WORK INSTRUCTIONS —
#1 Copy the John Turner passage between "In his political" and "politics in 1990.", inclusive, replacing "landslide" with "rout".
#2 Extend the John Turner biography, picking up right after its last sentence.

READING PASSAGE —
= = = = = = =
"Substantive and procedural law benefits and protects landlords over tenants, creditors over debtors, lenders over borrowers, and the poor are seldom among the favored parties." -- John Turner
John Napier Wyndham Turner, PC, CC, QC (born June 7, 1929) is a retired Canadian lawyer and politician, who served as the 17th Prime Minister of Canada from June 30 to September 17, 1984.
In his political career, Turner held several prominent Cabinet posts, including minister of justice and minister of finance, under Prime Minister Pierre Trudeau from 1968 to 1975. Amid a world recession and the prospect of having to implement the unpopular wage and price controls, Turner surprisingly resigned his position in 1975. After a hiatus from politics from 1975 to 1984, Turner returned and successfully contested the Liberal leadership. Turner held the office of Prime Minister for 79 days (the second shortest tenure in Canadian history after Charles Tupper), as he dissolved Parliament immediately after being sworn in as Prime Minister, and went on to lose the 1984 election in a landslide. Turner stayed on as Liberal leader and headed the Official Opposition for the next six years, leading his party to a modest recovery in the 1988 campaign, resigning from politics in 1990.
He was born in Richmond, Surrey, England to Leonard Turner and Phyllis Gregory, in 1929. When Turner's father died in 1932, he moved to Canada with his Canadian-born mother. His mother remarried during World War II to Frank Mackenzie Ross, who later served as Lieutenant-Governor of British Columbia.
Education
Turner was educated at Ashbury College and St Patrick's College, Ottawa (senior matriculation). He enrolled at the University of British Columbia in 1945 at age 16, and was among Canada's outstanding track sprinters in the late 1940s, qualifying for the 1948 Olympic team. He held the Canadian record for the 100 metres, but a bad knee kept him from competing in the 1948 London Olympics. He graduated from UBC with a B.A. Honours in 1949, becoming a Rhodes Scholar. He went on to Magdalen College at the University of Oxford, where he earned a B.A., Jurisprudence, 1951; a Bachelor of Civil Law, 1952; and an M.A., 1957. He was on the track and field team at Oxford; one of his teammates was Roger Bannister, who became the first runner to break the four-minute barrier in the mile. At Oxford, Turner was a classmate and friend of future Australian Prime Minister Malcolm Fraser. He also pursued doctoral studies at the University of Paris from 1952-53. While attending UBC, he became a member of the fraternity, Beta Theta Pi.
Dances with Princess Margaret
On May 19, 1959, at a party hosted by his stepfather to celebrate the opening of Government House, Turner spent a considerable amount of time dancing with Princess Margaret, one year his junior. This was the first time that Turner received significant press attention in Canada: there was considerable speculation about whether the two were a serious couple, though as Turner was Catholic the two could not marry without either Turner renouncing his faith or Margaret her right to the Crown.
= = = = = = =
STORED RECORDS —
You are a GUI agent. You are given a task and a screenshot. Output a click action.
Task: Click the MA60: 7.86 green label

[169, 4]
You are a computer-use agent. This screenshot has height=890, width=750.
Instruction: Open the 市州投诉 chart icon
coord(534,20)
= = = = = = =
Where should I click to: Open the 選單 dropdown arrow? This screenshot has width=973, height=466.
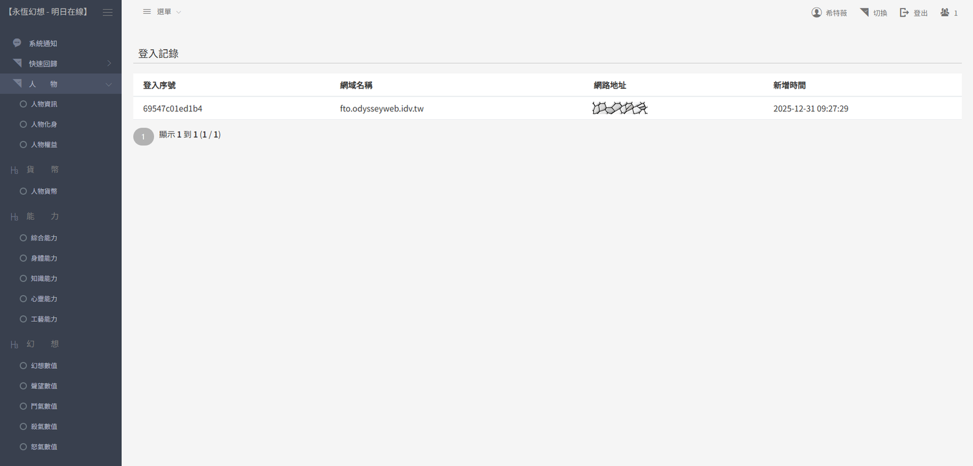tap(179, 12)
= = = = = = =
PER-TASK OUTPUTS —
#1
In his political career, Turner held several prominent Cabinet posts, including minister of justice and minister of finance, under Prime Minister Pierre Trudeau from 1968 to 1975. Amid a world recession and the prospect of having to implement the unpopular wage and price controls, Turner surprisingly resigned his position in 1975. After a hiatus from politics from 1975 to 1984, Turner returned and successfully contested the Liberal leadership. Turner held the office of Prime Minister for 79 days (the second shortest tenure in Canadian history after Charles Tupper), as he dissolved Parliament immediately after being sworn in as Prime Minister, and went on to lose the 1984 election in a rout. Turner stayed on as Liberal leader and headed the Official Opposition for the next six years, leading his party to a modest recovery in the 1988 campaign, resigning from politics in 1990.

#2
Marriage, family
Turner was married on May 11, 1963, to Geills McCrae Kilgour (b. 1937), a great-niece of Canadian Army doctor, John McCrae, author of what is probably the best-known First World War poem, In Flanders Fields, and sister of David Kilgour, a long-time Canadian Member of Parliament. The Turners have one daughter, Elizabeth, and three sons, David, Michael, and Andrew.
Turner practised law, initially with the firm of Stikeman Elliott in Montreal, Quebec, and was elected as a member of Parliament in 1962. Their children attended Rockcliffe Park Public School, in Ottawa. All three of their sons attended Upper Canada College, in Toronto.
In 1965, while vacationing in Barbados, Turner noticed that former prime minister and Leader of the Opposition John Diefenbaker, staying at the same hotel, was struggling in the strong surf and undertow and Turner, being a competitive swimmer during university days, jumped in and pulled Diefenbaker to shore.
Turner was seen as "The Golden Boy" of the Liberal Party from the time he entered Parliament. An outstanding scholar and athlete, Turner was a successful lawyer, was fluently bilingual, was considered physically attractive by his contemporaries, and had developed political networks across the country.
Turner was also generally respected for his work as a Cabinet Minister in the 1960s and 1970s, under prime ministers Lester Pearson and Pierre Trudeau. Colleague Walter Gordon wrote that Turner was exceptionally loyal and respectful when dealing with senior ministers in the 1960s.
He served in the Cabinet of Prime Minister Lester Pearson in various capacities, most notably as Minister of Consumer and Corporate Affairs. When Pearson retired, Turner ran to succeed him at the 1968 leadership convention. The youthful Turner, at age 38 the youngest of the dozen leadership candidates, claimed that "My time is now," and remarked during his speech that he was "not here for some vague, future convention in say, 1984." (The next Liberal Leadership Convention was in actual fact held in 1984 where Turner successfully won the leadership.) Turner stayed on until the fourth and final ballot despite finishing a distant third behind Pierre Trudeau and runner-up Robert Winters.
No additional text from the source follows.